RECORDS SHOWN:
Segment Open
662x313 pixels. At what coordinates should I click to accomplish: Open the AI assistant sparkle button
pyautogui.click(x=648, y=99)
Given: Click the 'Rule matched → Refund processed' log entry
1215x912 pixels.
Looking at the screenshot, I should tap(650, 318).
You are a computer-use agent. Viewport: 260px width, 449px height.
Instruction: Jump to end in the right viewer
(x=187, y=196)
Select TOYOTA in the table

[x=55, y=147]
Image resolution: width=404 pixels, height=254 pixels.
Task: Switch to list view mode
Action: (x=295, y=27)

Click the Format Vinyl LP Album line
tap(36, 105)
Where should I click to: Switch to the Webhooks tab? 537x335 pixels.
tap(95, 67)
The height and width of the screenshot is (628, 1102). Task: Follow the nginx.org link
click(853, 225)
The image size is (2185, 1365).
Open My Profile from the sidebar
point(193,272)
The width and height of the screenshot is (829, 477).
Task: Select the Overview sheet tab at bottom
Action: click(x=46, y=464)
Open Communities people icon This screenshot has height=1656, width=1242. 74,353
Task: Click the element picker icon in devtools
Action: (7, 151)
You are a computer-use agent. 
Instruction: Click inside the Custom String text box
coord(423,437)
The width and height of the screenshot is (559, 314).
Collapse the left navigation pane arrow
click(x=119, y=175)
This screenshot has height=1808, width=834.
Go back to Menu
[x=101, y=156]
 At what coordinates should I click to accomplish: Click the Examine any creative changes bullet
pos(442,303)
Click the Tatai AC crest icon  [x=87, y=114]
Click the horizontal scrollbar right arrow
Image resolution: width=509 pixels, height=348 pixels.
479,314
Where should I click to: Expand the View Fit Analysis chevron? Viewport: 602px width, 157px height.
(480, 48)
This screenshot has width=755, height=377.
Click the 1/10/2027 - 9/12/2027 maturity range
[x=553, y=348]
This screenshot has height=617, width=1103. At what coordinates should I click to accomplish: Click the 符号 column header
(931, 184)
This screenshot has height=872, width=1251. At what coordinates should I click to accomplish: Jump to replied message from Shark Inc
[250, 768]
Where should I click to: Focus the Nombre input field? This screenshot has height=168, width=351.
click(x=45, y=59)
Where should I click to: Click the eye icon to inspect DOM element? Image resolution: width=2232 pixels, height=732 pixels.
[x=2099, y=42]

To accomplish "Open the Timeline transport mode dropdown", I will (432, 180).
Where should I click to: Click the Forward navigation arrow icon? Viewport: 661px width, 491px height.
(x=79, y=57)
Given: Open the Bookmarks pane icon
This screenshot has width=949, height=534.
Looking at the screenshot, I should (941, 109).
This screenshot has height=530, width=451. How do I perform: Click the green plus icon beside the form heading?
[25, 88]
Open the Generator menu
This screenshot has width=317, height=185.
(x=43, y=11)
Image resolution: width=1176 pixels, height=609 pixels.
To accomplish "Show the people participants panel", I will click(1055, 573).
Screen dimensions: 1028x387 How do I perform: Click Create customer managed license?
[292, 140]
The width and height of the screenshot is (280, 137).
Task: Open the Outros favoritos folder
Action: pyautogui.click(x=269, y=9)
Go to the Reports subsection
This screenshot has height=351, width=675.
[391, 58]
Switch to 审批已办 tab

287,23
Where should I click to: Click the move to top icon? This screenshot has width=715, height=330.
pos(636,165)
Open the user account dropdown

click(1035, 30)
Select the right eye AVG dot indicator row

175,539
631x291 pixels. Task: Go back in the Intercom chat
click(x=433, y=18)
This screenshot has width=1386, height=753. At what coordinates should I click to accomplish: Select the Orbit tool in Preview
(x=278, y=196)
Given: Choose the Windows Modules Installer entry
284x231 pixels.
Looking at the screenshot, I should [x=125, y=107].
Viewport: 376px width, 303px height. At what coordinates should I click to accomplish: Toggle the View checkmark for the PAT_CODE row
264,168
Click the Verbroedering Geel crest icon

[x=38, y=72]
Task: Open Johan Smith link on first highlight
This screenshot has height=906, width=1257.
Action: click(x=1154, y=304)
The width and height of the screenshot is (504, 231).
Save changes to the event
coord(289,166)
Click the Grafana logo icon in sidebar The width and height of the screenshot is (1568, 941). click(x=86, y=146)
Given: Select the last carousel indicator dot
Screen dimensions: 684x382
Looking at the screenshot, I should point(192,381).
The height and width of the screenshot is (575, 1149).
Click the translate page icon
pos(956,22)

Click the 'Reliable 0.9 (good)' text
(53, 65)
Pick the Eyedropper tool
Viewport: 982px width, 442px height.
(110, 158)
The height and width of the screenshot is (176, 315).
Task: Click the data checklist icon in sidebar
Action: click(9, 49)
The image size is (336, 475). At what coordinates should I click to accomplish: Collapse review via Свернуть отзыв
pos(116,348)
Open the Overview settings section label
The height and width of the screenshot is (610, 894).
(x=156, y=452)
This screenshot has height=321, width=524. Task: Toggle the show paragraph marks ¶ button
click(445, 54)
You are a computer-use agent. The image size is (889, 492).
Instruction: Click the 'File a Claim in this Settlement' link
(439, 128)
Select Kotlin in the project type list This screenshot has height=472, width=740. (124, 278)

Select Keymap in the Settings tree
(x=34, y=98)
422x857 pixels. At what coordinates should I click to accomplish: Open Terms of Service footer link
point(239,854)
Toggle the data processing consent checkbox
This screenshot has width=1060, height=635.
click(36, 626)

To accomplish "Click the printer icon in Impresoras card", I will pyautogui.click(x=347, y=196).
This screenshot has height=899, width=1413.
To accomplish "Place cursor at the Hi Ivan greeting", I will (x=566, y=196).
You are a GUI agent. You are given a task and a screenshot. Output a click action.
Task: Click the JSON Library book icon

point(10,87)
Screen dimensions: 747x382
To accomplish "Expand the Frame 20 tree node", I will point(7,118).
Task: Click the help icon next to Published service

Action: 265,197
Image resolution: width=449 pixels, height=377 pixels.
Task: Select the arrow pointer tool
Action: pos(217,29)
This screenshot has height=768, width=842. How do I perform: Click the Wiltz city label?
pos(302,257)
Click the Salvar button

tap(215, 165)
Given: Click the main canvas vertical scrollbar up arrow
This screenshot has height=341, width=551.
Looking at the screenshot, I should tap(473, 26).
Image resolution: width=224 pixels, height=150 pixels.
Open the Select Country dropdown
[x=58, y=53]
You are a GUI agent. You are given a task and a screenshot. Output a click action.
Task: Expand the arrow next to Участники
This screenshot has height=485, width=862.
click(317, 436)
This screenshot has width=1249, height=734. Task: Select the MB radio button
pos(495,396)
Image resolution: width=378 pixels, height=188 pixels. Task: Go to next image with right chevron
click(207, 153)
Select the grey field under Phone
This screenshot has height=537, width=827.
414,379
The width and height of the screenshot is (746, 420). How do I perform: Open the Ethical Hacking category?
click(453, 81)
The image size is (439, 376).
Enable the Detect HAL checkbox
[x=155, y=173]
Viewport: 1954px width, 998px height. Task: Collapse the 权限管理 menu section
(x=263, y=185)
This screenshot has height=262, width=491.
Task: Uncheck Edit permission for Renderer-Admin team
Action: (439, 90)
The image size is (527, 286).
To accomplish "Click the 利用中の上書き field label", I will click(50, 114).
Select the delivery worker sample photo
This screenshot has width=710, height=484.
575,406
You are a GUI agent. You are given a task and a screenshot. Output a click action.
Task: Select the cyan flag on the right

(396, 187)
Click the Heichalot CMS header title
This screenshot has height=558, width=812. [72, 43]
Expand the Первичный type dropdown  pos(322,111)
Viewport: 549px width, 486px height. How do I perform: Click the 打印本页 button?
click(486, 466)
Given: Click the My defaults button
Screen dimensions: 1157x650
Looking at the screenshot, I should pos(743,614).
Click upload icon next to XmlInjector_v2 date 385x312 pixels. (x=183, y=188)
Segment Closed
EXERCISE: For this exercise, retype each entry from above exactly as it stands.

RESULT OF THIS EXERCISE:
662x313 pixels. At what coordinates should I click to accomplish: Open the AI assistant sparkle button
pyautogui.click(x=648, y=99)
Given: Click the 'Rule matched → Refund processed' log entry
1215x912 pixels.
Looking at the screenshot, I should tap(650, 318).
You are a computer-use agent. Viewport: 260px width, 449px height.
Instruction: Jump to end in the right viewer
(x=187, y=196)
Select TOYOTA in the table

[x=55, y=147]
Image resolution: width=404 pixels, height=254 pixels.
Task: Switch to list view mode
Action: (x=295, y=27)

Click the Format Vinyl LP Album line
tap(36, 105)
Where should I click to: Switch to the Webhooks tab? 537x335 pixels.
tap(95, 67)
The height and width of the screenshot is (628, 1102). Task: Follow the nginx.org link
click(853, 225)
The image size is (2185, 1365).
Open My Profile from the sidebar
point(193,272)
The width and height of the screenshot is (829, 477).
Task: Select the Overview sheet tab at bottom
Action: click(x=46, y=464)
Open Communities people icon This screenshot has height=1656, width=1242. 74,353
Task: Click the element picker icon in devtools
Action: (7, 151)
You are a computer-use agent. 
Instruction: Click inside the Custom String text box
coord(423,437)
The width and height of the screenshot is (559, 314).
Collapse the left navigation pane arrow
click(x=119, y=175)
This screenshot has height=1808, width=834.
Go back to Menu
[x=101, y=156]
 At what coordinates should I click to accomplish: Click the Examine any creative changes bullet
pos(442,303)
Click the Tatai AC crest icon  [x=87, y=114]
Click the horizontal scrollbar right arrow
Image resolution: width=509 pixels, height=348 pixels.
479,314
Where should I click to: Expand the View Fit Analysis chevron? Viewport: 602px width, 157px height.
(480, 48)
This screenshot has width=755, height=377.
Click the 1/10/2027 - 9/12/2027 maturity range
[x=553, y=348]
This screenshot has height=617, width=1103. At what coordinates should I click to accomplish: Click the 符号 column header
(931, 184)
This screenshot has height=872, width=1251. At what coordinates should I click to accomplish: Jump to replied message from Shark Inc
[250, 768]
Where should I click to: Focus the Nombre input field? This screenshot has height=168, width=351.
click(x=45, y=59)
Where should I click to: Click the eye icon to inspect DOM element? Image resolution: width=2232 pixels, height=732 pixels.
[x=2099, y=42]

To accomplish "Open the Timeline transport mode dropdown", I will (432, 180).
Where should I click to: Click the Forward navigation arrow icon? Viewport: 661px width, 491px height.
(x=79, y=57)
Given: Open the Bookmarks pane icon
This screenshot has width=949, height=534.
Looking at the screenshot, I should (941, 109).
This screenshot has height=530, width=451. How do I perform: Click the green plus icon beside the form heading?
[25, 88]
Open the Generator menu
This screenshot has width=317, height=185.
(x=43, y=11)
Image resolution: width=1176 pixels, height=609 pixels.
To accomplish "Show the people participants panel", I will click(1055, 573).
Screen dimensions: 1028x387 How do I perform: Click Create customer managed license?
[292, 140]
The width and height of the screenshot is (280, 137).
Task: Open the Outros favoritos folder
Action: pyautogui.click(x=269, y=9)
Go to the Reports subsection
This screenshot has height=351, width=675.
[391, 58]
Switch to 审批已办 tab

287,23
Where should I click to: Click the move to top icon? This screenshot has width=715, height=330.
pos(636,165)
Open the user account dropdown

click(1035, 30)
Select the right eye AVG dot indicator row

175,539
631x291 pixels. Task: Go back in the Intercom chat
click(x=433, y=18)
This screenshot has width=1386, height=753. At what coordinates should I click to accomplish: Select the Orbit tool in Preview
(x=278, y=196)
Given: Choose the Windows Modules Installer entry
284x231 pixels.
Looking at the screenshot, I should [x=125, y=107].
Viewport: 376px width, 303px height. At what coordinates should I click to accomplish: Toggle the View checkmark for the PAT_CODE row
264,168
Click the Verbroedering Geel crest icon

[x=38, y=72]
Task: Open Johan Smith link on first highlight
This screenshot has height=906, width=1257.
Action: click(x=1154, y=304)
The width and height of the screenshot is (504, 231).
Save changes to the event
coord(289,166)
Click the Grafana logo icon in sidebar The width and height of the screenshot is (1568, 941). click(x=86, y=146)
Given: Select the last carousel indicator dot
Screen dimensions: 684x382
Looking at the screenshot, I should point(192,381).
The height and width of the screenshot is (575, 1149).
Click the translate page icon
pos(956,22)

Click the 'Reliable 0.9 (good)' text
(53, 65)
Pick the Eyedropper tool
Viewport: 982px width, 442px height.
(110, 158)
The height and width of the screenshot is (176, 315).
Task: Click the data checklist icon in sidebar
Action: click(9, 49)
The image size is (336, 475). At what coordinates should I click to accomplish: Collapse review via Свернуть отзыв
pos(116,348)
Open the Overview settings section label
The height and width of the screenshot is (610, 894).
(x=156, y=452)
This screenshot has height=321, width=524. Task: Toggle the show paragraph marks ¶ button
click(445, 54)
You are a computer-use agent. The image size is (889, 492).
Instruction: Click the 'File a Claim in this Settlement' link
(439, 128)
Select Kotlin in the project type list This screenshot has height=472, width=740. (124, 278)

Select Keymap in the Settings tree
(x=34, y=98)
422x857 pixels. At what coordinates should I click to accomplish: Open Terms of Service footer link
point(239,854)
Toggle the data processing consent checkbox
This screenshot has width=1060, height=635.
click(36, 626)

To accomplish "Click the printer icon in Impresoras card", I will pyautogui.click(x=347, y=196).
This screenshot has height=899, width=1413.
To accomplish "Place cursor at the Hi Ivan greeting", I will (x=566, y=196).
You are a GUI agent. You are given a task and a screenshot. Output a click action.
Task: Click the JSON Library book icon

point(10,87)
Screen dimensions: 747x382
To accomplish "Expand the Frame 20 tree node", I will point(7,118).
Task: Click the help icon next to Published service

Action: 265,197
Image resolution: width=449 pixels, height=377 pixels.
Task: Select the arrow pointer tool
Action: pos(217,29)
This screenshot has height=768, width=842. How do I perform: Click the Wiltz city label?
pos(302,257)
Click the Salvar button

tap(215, 165)
Given: Click the main canvas vertical scrollbar up arrow
This screenshot has height=341, width=551.
Looking at the screenshot, I should tap(473, 26).
Image resolution: width=224 pixels, height=150 pixels.
Open the Select Country dropdown
[x=58, y=53]
You are a GUI agent. You are given a task and a screenshot. Output a click action.
Task: Expand the arrow next to Участники
This screenshot has height=485, width=862.
click(317, 436)
This screenshot has width=1249, height=734. Task: Select the MB radio button
pos(495,396)
Image resolution: width=378 pixels, height=188 pixels. Task: Go to next image with right chevron
click(207, 153)
Select the grey field under Phone
This screenshot has height=537, width=827.
414,379
The width and height of the screenshot is (746, 420). How do I perform: Open the Ethical Hacking category?
click(453, 81)
The image size is (439, 376).
Enable the Detect HAL checkbox
[x=155, y=173]
Viewport: 1954px width, 998px height. Task: Collapse the 权限管理 menu section
(x=263, y=185)
This screenshot has height=262, width=491.
Task: Uncheck Edit permission for Renderer-Admin team
Action: (439, 90)
The image size is (527, 286).
To accomplish "Click the 利用中の上書き field label", I will click(50, 114).
Select the delivery worker sample photo
This screenshot has width=710, height=484.
575,406
You are a GUI agent. You are given a task and a screenshot. Output a click action.
Task: Select the cyan flag on the right

(396, 187)
Click the Heichalot CMS header title
This screenshot has height=558, width=812. [72, 43]
Expand the Первичный type dropdown  pos(322,111)
Viewport: 549px width, 486px height. How do I perform: Click the 打印本页 button?
click(486, 466)
Given: Click the My defaults button
Screen dimensions: 1157x650
Looking at the screenshot, I should pos(743,614).
Click upload icon next to XmlInjector_v2 date 385x312 pixels. (x=183, y=188)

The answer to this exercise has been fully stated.